(EXTRAIT CHOISI)
···

Copé comme cochon, ou la part du gâteau de Jean-François
27 Mai 2012 Par Pierre Deruelle
Mon cher Jeff, tu permettras tout d'abord, parce que je suis ton dévoué, que je te rende un hommage appuyé, à toi qui aime tant parler d'identité nationale et critiquer les étrangers, en t'appelant "mon cher Jeff". J'avais bien pensé à « mon cher Copelovici » ainsi que s'appelait ton grand-père Marcu Hirs Copelovici, avant de devenir Marcel Copé, mais c'est un patronyme que l'on pourrait confondre avec Capelovici, comme le célèbre Jacques dit Maître Capello. Or il semble qu'à bien y regarder, toi tu ne te payes point uniquement de mots.
Donc, mon cher Jeff, tu déclarais il y a peu, avec le miel d'un Michel Drucker de la pensée libérale, par un beau matin du 1er mai 2012 à propos du discours du soir du futur ex-président aujourd'hui finalement exilé en Quad au Maroc: "Ce sera le discours d'un homme d'état, responsable, qui va s'adresser à l'ensemble des français pour leur dire qu'il n'est pas de grande nation qui puisse avancer si elle n'est organisée autour de la valorisation du travail, par opposition à l'esprit d'assistanat, qui, il faut bien le dire, anime beaucoup la philosophie socialiste, mais plutôt celle de solidarité qui est la notre."
Bien que ta phrase, mon cher Jeff, soit grammaticalement claire comme de l'eau de Roche®, j'ai tout de même cherché à savoir ce que c'était ce machin qui revient aussi souvent dans ta bouche que les homosexuels dans celle de Christian Vanneste : « l'assistanat ». Pour le vrai travail, tu avais déjà expliqué, ainsi que le rapportent Sophie Coignard et Romain Gubert dans le livre “l’oligarchie des incapables” : “ Tu comprends, si on n’a ici que des gens qui se contentent de 5 000 euros par mois, on n’aura que des minables ». Et donc un vrai travail, ça j'avais pigé le truc, c'est quand tu gagnes plus de 5000€ par mois, que t'es membre du top 10 % des revenus français. Du coup je me suis retrouvé très emmerdé, ne sachant plus qui je devais classer dans la catégorie des minables ou dans celle des assistés, ou bien même dans celle des deux à la fois.

···

(CONSIGNES)
(a) D'après le billet sur Copé, quel nom portait son grand-père avant de devenir Marcel Copé ?
(b) Prolongez le billet sur Copé à la suite de sa dernière phrase.

(DONNÉES FOURNIES)

···

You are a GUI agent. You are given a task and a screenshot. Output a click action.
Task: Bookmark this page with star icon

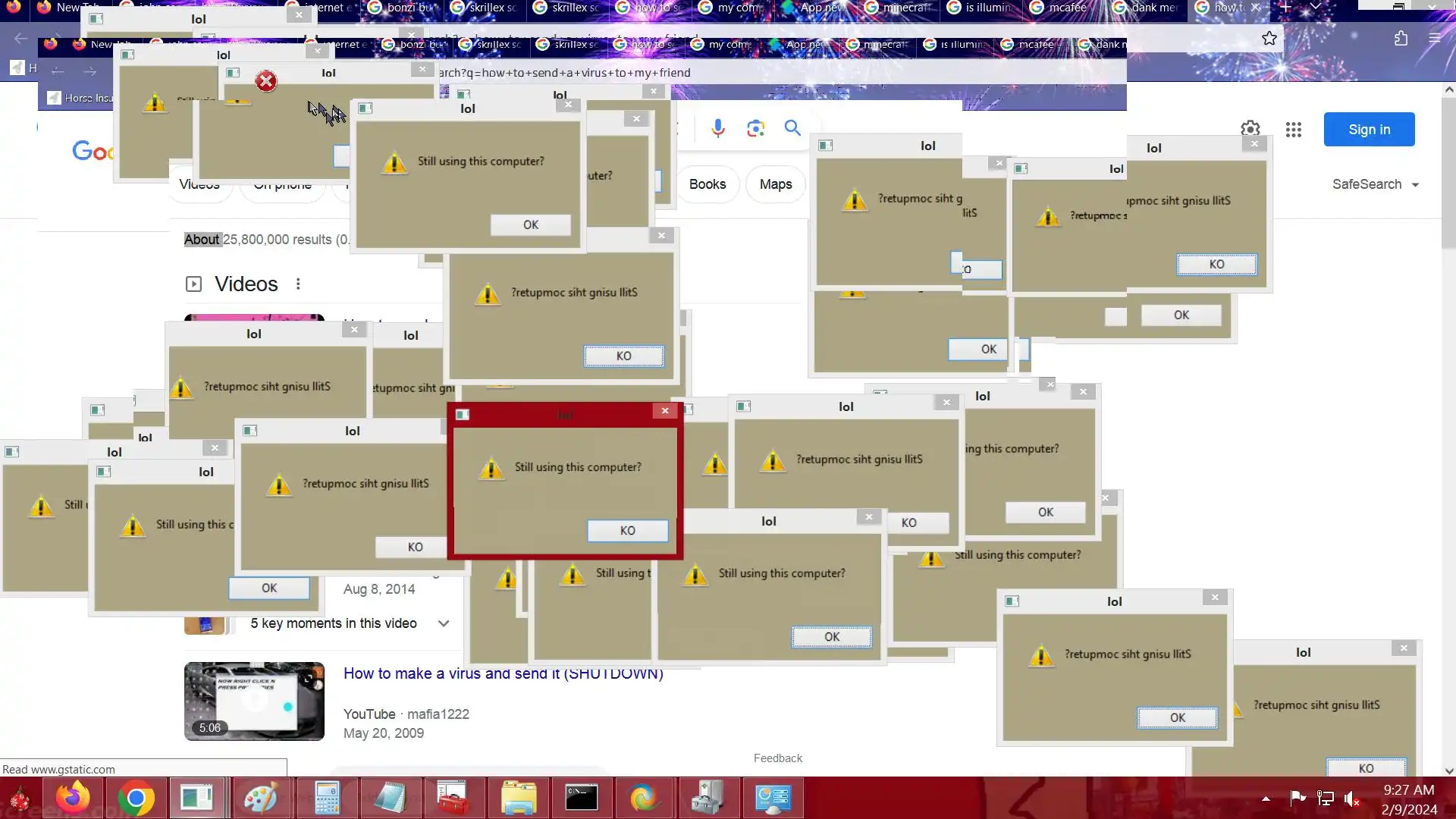click(x=1269, y=38)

···

(RÉPONSES PAR CONSIGNE)
(a) Marcu Hirs Copelovici.

(b)
Bien sur toi, mon cher Jeff, tu n'as pas ce problème : Député de Seine-et-Marne, Maire de Meaux, Président de la Communauté d'Agglomération, patron de l'UMP et un avocat à temps partiel, tu crèves un peu le plafond des indemnités à 9 730 euros brut par mois. Mais heureusement, vu que tu gagnes quand même moins qu'un footballeur et qu'il faut bien sucrer les fraises, ton contrat d'avocat te rapporte la bagatelle d'environ 200 000 euros d'honoraires fixes par an, pour faire la médiation entre des sociétés françaises et des états étrangers. Le rayonnement à l'international, c'est là que j'ai commencé à comprendre, mon cher Copelovici, pardon, mon cher Jeff, ce que c'est qu'un vrai travail, à la différence de l'assistanat.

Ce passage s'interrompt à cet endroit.